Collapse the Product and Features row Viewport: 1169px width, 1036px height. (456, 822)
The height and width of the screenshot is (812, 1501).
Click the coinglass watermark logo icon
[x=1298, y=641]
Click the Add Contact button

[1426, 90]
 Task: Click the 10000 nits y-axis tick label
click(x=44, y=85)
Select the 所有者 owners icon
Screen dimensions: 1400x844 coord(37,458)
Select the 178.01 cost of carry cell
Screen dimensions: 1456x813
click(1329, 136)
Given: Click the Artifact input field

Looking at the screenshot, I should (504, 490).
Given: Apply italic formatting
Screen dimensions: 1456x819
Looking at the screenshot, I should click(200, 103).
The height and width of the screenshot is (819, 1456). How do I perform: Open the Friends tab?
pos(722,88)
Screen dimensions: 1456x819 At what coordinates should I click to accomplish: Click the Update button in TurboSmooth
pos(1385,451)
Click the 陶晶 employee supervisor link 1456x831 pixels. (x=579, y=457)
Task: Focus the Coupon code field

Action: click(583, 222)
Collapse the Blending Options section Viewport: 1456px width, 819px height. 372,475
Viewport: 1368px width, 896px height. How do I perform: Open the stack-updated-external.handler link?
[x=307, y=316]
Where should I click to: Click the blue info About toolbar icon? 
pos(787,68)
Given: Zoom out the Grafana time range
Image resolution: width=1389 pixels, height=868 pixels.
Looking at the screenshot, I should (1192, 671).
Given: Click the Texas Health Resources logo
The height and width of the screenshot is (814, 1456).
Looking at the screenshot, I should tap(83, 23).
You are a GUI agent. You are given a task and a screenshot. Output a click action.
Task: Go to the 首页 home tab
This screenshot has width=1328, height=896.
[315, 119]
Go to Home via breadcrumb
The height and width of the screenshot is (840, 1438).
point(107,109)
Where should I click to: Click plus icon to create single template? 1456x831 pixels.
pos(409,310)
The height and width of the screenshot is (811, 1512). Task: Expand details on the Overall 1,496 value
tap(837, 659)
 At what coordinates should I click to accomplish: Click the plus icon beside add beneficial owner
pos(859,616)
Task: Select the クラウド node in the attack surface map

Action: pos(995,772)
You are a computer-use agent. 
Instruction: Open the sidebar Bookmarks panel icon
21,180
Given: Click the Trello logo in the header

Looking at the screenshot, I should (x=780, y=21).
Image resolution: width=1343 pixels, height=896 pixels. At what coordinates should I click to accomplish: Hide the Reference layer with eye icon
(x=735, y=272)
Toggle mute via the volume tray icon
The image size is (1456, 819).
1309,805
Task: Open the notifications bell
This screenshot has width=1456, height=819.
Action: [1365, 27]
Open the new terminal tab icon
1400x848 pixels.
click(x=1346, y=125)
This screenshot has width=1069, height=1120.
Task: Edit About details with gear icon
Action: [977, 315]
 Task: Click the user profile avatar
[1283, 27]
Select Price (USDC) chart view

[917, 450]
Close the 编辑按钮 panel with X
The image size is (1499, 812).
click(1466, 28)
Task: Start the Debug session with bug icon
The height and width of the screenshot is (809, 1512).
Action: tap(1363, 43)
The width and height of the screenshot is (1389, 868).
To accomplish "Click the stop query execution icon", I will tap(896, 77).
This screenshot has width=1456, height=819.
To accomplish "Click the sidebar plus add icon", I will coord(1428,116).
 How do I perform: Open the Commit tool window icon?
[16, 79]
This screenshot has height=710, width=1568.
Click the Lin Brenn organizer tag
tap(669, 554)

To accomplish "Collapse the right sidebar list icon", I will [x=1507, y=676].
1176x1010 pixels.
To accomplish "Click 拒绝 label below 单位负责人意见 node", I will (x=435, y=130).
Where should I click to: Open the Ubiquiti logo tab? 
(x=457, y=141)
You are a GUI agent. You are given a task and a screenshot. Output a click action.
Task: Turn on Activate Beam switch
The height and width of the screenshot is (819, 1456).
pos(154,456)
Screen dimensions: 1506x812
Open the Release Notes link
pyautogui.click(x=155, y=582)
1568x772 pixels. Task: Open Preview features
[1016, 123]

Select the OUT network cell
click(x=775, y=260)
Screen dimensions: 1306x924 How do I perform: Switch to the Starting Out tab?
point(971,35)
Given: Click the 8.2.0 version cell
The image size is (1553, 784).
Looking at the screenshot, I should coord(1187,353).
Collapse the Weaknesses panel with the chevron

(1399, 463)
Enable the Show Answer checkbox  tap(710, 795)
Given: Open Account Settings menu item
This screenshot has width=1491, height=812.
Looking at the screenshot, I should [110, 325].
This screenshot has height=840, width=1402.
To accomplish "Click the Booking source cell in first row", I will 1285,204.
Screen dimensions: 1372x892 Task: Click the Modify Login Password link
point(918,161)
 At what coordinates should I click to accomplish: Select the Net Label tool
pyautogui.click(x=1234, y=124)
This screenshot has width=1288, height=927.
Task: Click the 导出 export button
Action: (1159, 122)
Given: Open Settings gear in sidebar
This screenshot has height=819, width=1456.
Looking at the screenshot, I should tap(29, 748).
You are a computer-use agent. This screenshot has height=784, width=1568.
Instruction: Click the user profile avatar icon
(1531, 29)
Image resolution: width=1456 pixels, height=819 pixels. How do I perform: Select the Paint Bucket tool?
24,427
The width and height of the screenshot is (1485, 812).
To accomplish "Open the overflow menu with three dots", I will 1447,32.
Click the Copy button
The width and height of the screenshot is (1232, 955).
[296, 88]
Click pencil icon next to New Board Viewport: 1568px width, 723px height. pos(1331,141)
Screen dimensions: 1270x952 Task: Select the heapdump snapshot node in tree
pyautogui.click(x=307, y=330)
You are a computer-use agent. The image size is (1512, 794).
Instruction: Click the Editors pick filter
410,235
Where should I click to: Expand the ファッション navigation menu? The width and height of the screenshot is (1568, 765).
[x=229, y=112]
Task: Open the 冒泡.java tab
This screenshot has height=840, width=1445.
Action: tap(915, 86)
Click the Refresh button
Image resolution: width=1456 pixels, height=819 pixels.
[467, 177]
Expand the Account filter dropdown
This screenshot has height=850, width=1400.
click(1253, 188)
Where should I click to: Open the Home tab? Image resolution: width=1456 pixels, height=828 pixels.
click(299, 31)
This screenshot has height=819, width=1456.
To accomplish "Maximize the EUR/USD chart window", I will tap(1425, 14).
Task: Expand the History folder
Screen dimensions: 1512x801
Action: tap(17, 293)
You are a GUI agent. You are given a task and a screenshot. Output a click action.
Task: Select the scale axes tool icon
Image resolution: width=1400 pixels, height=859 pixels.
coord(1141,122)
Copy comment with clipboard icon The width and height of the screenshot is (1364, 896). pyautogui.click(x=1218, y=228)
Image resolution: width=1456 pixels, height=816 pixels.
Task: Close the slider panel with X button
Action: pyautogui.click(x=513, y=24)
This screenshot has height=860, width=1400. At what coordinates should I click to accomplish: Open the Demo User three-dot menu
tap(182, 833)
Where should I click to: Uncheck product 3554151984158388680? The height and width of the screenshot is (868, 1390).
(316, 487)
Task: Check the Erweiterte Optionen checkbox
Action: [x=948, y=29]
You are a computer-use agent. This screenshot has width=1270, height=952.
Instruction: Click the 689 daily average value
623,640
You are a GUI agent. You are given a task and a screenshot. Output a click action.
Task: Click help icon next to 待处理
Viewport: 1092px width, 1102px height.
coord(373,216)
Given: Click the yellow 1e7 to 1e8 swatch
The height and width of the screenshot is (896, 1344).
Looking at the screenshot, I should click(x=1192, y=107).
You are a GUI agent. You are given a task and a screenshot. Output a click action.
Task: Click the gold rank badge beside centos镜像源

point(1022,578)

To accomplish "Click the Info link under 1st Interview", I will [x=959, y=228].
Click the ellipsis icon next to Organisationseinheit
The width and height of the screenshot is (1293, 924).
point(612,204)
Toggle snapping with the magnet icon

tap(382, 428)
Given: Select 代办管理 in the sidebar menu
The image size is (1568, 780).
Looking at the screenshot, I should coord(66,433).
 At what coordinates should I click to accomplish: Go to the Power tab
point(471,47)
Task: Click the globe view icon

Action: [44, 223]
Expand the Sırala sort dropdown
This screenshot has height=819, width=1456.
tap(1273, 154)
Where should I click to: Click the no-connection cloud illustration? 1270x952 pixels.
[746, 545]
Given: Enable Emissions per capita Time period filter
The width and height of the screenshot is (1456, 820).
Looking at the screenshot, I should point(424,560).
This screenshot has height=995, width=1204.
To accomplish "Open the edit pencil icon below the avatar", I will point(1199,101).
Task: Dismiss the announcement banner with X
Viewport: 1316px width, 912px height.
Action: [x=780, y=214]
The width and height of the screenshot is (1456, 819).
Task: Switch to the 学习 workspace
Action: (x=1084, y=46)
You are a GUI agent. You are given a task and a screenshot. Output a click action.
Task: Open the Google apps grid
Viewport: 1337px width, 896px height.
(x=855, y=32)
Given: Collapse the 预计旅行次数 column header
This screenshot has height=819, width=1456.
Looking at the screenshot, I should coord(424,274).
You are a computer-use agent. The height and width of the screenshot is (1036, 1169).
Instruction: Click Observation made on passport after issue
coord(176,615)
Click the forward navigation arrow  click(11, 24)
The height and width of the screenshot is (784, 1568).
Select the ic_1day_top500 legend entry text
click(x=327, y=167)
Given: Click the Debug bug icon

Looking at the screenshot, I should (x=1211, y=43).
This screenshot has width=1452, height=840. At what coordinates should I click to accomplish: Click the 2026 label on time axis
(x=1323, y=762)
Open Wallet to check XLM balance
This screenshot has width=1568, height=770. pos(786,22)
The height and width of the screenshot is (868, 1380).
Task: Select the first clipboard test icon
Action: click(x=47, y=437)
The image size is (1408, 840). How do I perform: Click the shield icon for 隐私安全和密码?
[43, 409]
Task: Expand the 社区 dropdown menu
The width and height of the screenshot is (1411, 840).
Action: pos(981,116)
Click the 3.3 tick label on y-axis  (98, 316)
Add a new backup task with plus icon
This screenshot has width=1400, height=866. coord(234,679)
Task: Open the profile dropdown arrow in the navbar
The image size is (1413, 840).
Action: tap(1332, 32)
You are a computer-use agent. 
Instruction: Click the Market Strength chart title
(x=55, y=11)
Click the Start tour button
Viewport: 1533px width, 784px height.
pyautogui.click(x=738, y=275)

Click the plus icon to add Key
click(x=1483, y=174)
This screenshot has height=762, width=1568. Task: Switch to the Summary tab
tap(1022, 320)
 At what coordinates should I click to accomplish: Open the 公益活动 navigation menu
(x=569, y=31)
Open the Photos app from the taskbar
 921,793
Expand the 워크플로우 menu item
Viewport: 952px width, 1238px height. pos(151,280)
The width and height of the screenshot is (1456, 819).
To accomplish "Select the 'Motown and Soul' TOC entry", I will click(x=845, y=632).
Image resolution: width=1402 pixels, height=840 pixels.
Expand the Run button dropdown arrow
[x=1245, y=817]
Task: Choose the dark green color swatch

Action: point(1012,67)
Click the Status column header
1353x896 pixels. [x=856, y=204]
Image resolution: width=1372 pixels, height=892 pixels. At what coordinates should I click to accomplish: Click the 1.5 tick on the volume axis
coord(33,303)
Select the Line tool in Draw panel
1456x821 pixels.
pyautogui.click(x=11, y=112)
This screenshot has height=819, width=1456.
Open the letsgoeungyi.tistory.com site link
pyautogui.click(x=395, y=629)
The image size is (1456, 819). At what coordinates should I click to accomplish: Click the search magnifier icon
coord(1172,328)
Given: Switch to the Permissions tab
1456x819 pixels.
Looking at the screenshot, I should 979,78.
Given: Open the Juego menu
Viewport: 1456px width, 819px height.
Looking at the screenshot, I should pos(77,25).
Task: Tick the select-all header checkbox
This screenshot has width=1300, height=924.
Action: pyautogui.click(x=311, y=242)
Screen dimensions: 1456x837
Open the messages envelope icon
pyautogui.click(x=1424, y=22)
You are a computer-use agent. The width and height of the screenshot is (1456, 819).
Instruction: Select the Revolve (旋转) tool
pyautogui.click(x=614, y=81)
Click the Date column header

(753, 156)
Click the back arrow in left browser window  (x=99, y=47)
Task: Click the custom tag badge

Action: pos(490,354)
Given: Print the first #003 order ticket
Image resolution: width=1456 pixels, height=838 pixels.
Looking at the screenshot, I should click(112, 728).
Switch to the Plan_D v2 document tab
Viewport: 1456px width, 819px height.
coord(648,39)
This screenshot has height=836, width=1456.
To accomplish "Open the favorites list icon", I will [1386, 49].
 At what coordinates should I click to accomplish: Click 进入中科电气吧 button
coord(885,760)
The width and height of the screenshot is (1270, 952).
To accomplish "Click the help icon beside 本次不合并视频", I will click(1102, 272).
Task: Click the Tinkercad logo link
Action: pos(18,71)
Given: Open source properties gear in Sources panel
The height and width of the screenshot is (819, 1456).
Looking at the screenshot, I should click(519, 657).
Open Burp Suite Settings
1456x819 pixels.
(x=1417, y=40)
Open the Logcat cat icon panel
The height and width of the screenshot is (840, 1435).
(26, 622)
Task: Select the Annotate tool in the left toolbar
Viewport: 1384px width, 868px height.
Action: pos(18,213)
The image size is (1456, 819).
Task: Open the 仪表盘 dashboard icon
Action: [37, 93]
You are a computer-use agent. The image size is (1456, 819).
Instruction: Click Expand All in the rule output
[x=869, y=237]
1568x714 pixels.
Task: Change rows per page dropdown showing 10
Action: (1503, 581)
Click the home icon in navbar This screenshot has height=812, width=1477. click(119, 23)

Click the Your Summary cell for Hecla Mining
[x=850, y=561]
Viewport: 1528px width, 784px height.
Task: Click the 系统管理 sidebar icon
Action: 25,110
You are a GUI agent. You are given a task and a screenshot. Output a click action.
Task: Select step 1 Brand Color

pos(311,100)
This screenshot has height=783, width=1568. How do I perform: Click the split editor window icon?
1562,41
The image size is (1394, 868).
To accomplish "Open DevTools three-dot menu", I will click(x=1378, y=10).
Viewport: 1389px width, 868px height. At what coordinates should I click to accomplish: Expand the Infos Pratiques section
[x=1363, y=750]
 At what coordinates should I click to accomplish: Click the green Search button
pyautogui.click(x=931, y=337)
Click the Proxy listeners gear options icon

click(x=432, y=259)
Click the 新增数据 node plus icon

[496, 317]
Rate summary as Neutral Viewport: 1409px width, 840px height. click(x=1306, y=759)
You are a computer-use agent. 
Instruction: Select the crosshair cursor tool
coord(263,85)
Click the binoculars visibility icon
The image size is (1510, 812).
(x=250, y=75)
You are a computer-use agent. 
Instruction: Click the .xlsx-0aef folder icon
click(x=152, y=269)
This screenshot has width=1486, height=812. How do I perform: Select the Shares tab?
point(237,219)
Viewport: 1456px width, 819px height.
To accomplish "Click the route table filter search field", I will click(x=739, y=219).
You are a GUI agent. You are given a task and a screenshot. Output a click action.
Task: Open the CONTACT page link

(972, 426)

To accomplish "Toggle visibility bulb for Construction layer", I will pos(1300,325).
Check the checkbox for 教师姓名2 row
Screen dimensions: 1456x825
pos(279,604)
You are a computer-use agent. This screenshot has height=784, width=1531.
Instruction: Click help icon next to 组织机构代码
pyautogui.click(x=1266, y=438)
○ ○ ○ ○
▶ [TASK TO CARRY OUT]: The answer must be every line of the data that holds the word "navbar".

▶ [WRITTEN RESPONSE]:
Task: Open the profile dropdown arrow in the navbar
Click the home icon in navbar This screenshot has height=812, width=1477. click(119, 23)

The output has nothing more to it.